Article publié dans Médiapart sur le blog des Ami.es des Soulèvements de la Terre
Clarifications sur les Soulèvement de la Terre, l’invitation au « grand débat » et sur les mouvements paysans auxquels nous prenons part.
Contrairement à ce que voudrait faire croire Emmanuel Macron et la FNSEA, les Soulèvements de la terre sont nés avec l’objectif de lutter pour la préservation d’une agriculture paysanne, contre l’artificialisation et l’accaparement des terres. Nous ne sommes pas contre les agriculteurs, nous oeuvrons au contraire aux côtés d’une grande partie d’entre eux depuis nos débuts, pour que les ressources, les sols, l’eau soient protégés : c’est la condition sine qua non pour qu’une agriculture soit possible encore demain, et que de nombreuses personnes puissent vivre de la paysannerie. L’Élysée a bien cherché à nous contacter via différents biais pour nous inviter à ce "grand débat" [1], que nous avons refusé. Voici quelques clarifications sur notre positionnement et sur les dernières 48h.
En deux jours, la venue d’Emmanuel Macron au salon de l’agriculture a pris des airs de farce et s’est accompagnée d’une somme de mensonges de l’exécutif. A l’heure d’une fronde agricole inédite, Macron a cherché à désamorcer le conflit en resservant la soupe du « grand débat ». Mais de l’arnaque de la convention citoyenne pour le climat au simulacre de négociations pour les retraites, plus personne n’accepte de faire de la figuration pour légitimer les monologues présidentiels. L’invitation des Soulèvements de la terre a rendu fous de rage la FNSEA, la droite et l’extrême droite.
De notre côté, nous avons d’abord cru à une blague lorsque nous avons bel et bien été contactés pour participer au débat. De toute évidence, nous ne nous serions jamais livrés à une telle mascarade qui n’a d’autre objectif que d’éteindre la rébellion agricole en cours. Notre place est dans les luttes avec les paysan·nes, dans les blocages des plate-formes de la grande distribution ou les occupations des sièges de l’agro-industrie. Les débats nous les avons au quotidien, sur le terrain, avec les habitant·es et paysan·nes des territoires.
La direction de la FNSEA et le gouvernement agissent de concert pour mettre un point final au mouvement agricole et œuvrent à mettre en place une agriculture sans agriculteurs. Ils cherchent à détourner la colère avec un train de mesures qui ne profiteront qu’aux patrons de l’agro-business sans résoudre trois questions centrales : (1) celle du revenu paysan, de la capacité à vivre dignement du travail de la terre ; (2) celle d’un changement de modèle agricole pour préserver la terre et l’eau face au ravage écologique ; (3) et enfin celle de la garantie pour tous-tes d’accéder à une alimentation saine et locale. La loi d’orientation agricole en facilitant l’usage des pesticides ou en généralisant les méga-bassines au profit d’une minorité d’agriculteurs exportateurs ne répond à aucun de ces enjeux.

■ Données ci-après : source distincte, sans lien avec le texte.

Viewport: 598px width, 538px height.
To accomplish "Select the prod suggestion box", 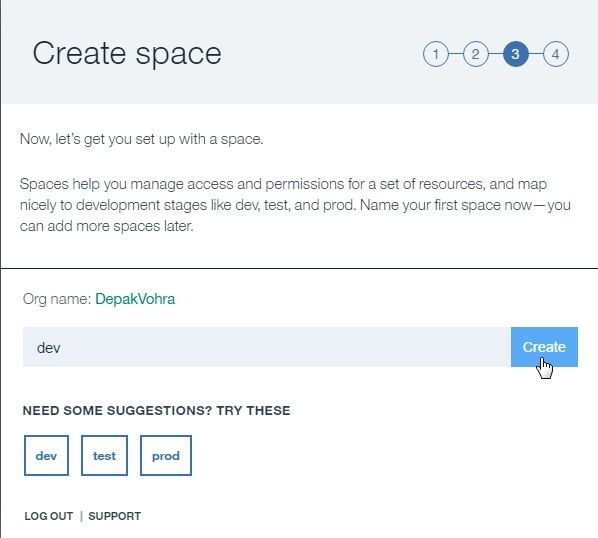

Le désarroi agricole, les suicides et la colère sont les conséquences d’une politique délibérée de destruction de la classe paysanne : par la mise en concurrence mondiale et les accords libre échange et par l’organisation d’une dépendance au complexe agro-industriel qui dépossède les agriculteurs de la maîtrise de leur métier, les surendette et inféode leur activité aux profits de la grande distribution et des industriels de l’agro-alimentaire.
Nous contribuons avec les Soulèvements de la Terre à différents combats pour la défense des paysan·nes. Contrairement à ce que cherche à faire croire la propagande du gouvernement, nous n’avons jamais « attaqué de fermes », nous avons ciblé des infrastructures du complexe agro-industriel : bassines en Deux-Sèvres, une usine Monsanto à Lyon, des expérimentations toxiques de l’industrie nantaise du maraîchage. Nous avons repris des terres aux spéculateurs et vendangé les vignes de Bernard Arnault pour appuyer des installations paysannes. Plusieurs générations de paysan·nes se retrouvent dans nos manifestations et prennent pleinement part aux Soulèvements de la Terre.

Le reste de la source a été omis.